- About this task
Having found the line containing "Open the Hinzufügen plus tool" in the records below, copy that line and each later one exactly, dropping pictures.

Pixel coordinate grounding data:
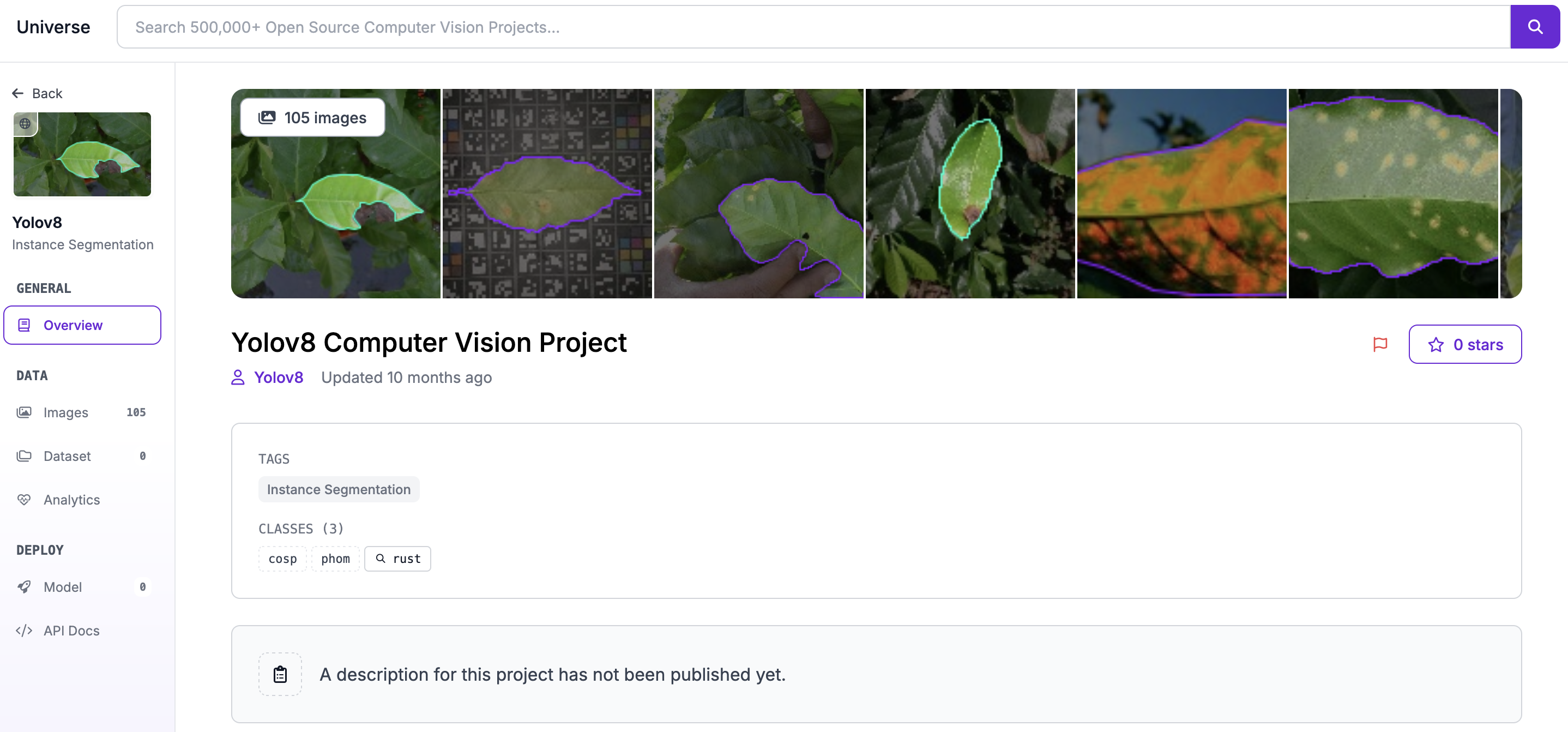Image resolution: width=1568 pixels, height=732 pixels.
Task: Click the code brackets API Docs icon
Action: point(25,631)
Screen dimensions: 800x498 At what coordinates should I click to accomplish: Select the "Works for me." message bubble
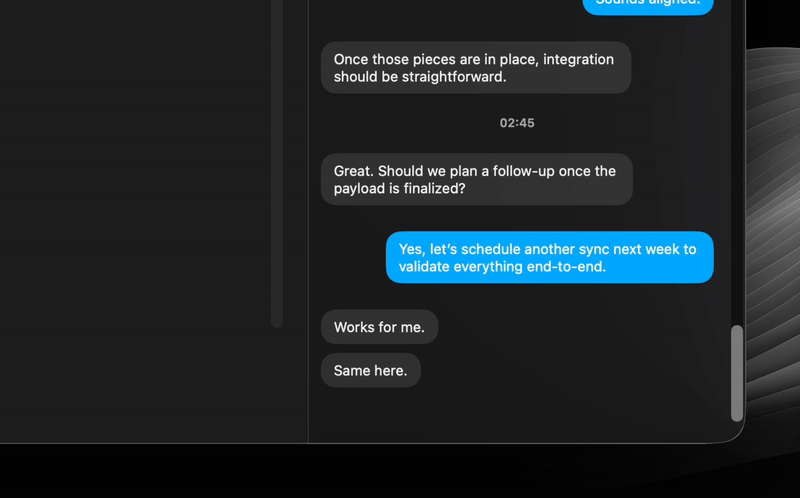379,327
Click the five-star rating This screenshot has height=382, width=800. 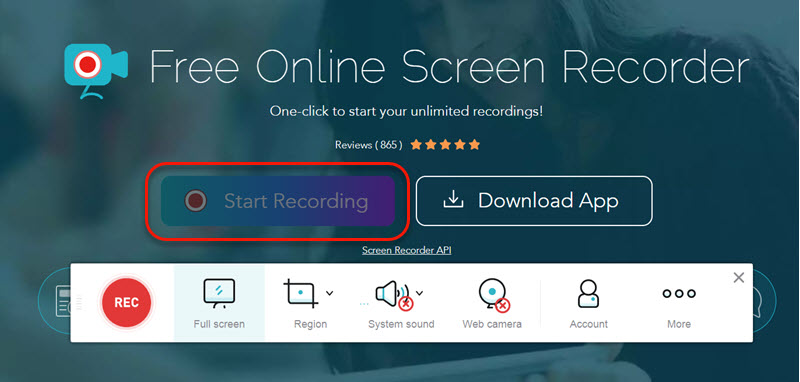(x=445, y=145)
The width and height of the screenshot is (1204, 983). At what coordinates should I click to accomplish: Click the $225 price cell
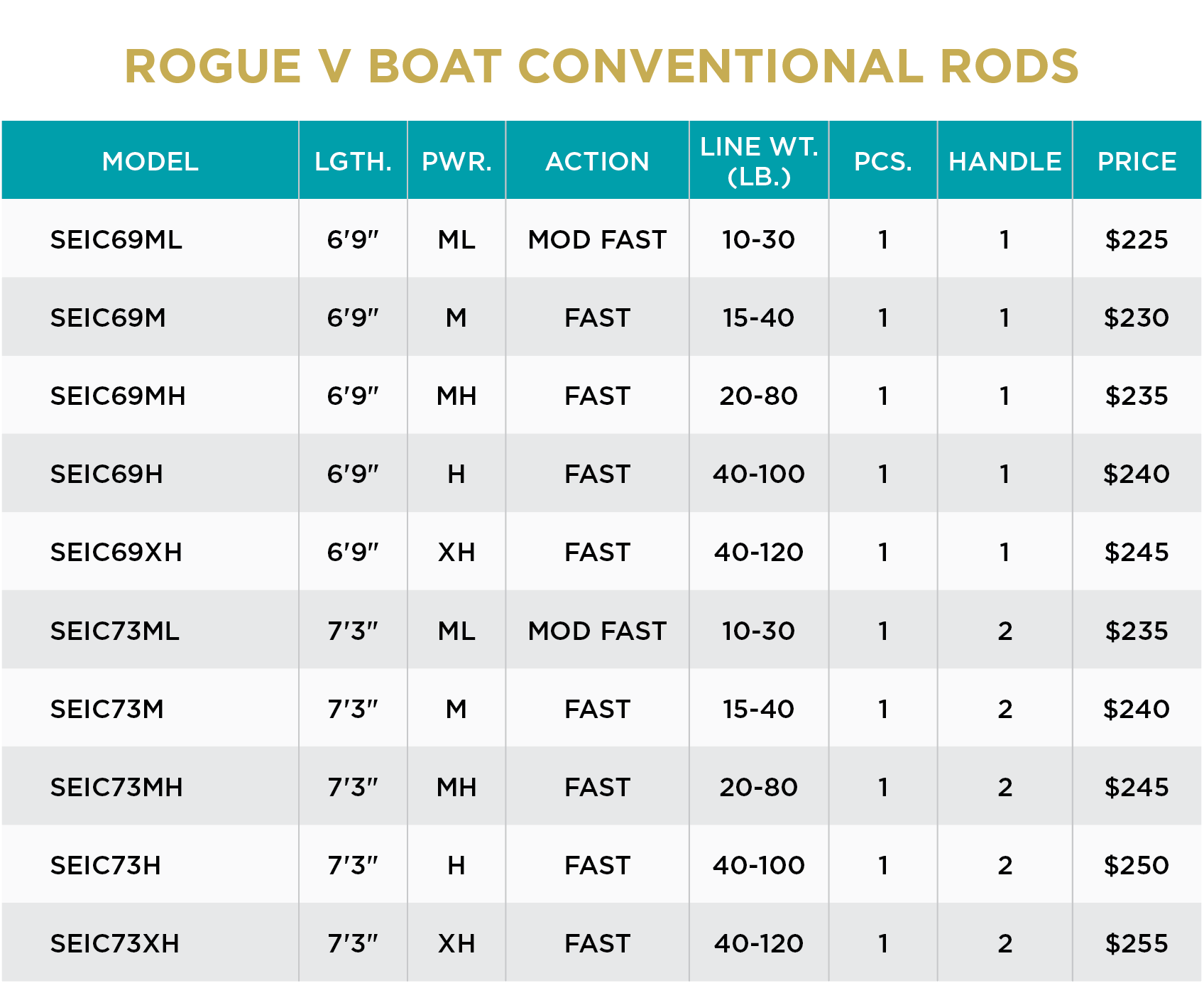pos(1137,239)
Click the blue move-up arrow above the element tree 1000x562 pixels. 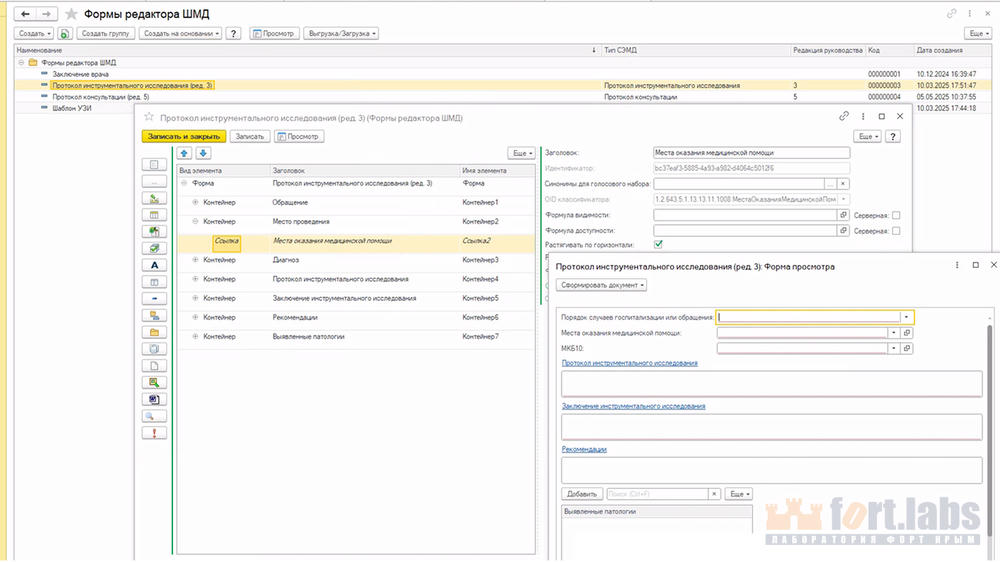184,153

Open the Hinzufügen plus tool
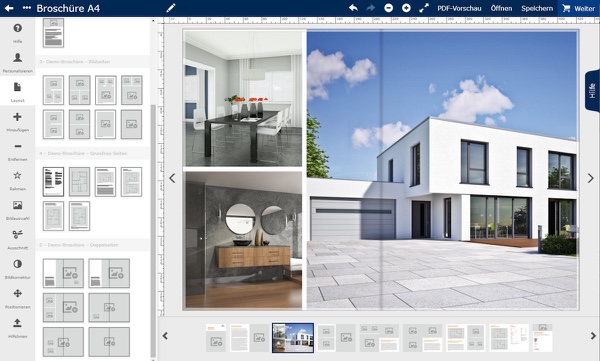[x=17, y=117]
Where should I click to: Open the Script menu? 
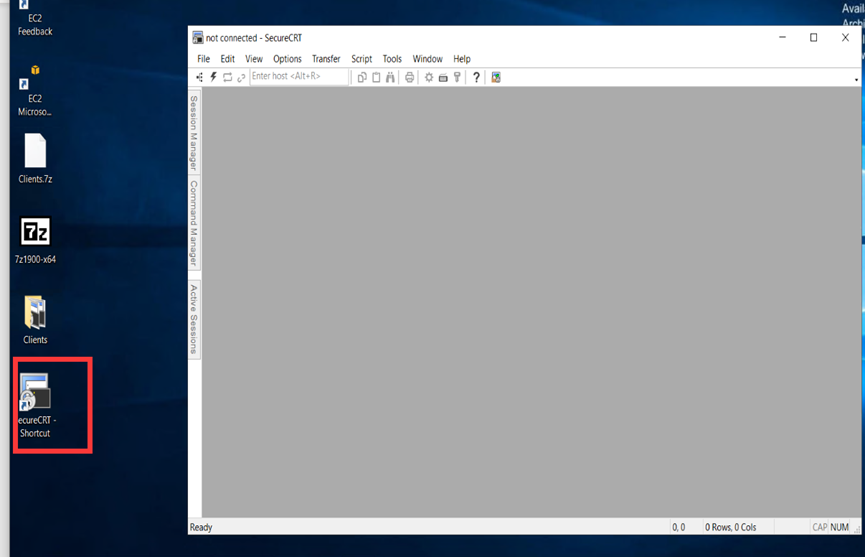[361, 59]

- Written reply
Open the Hinzufügen plus tool
[x=17, y=117]
Where should I click to: Open the Script menu? 
[361, 59]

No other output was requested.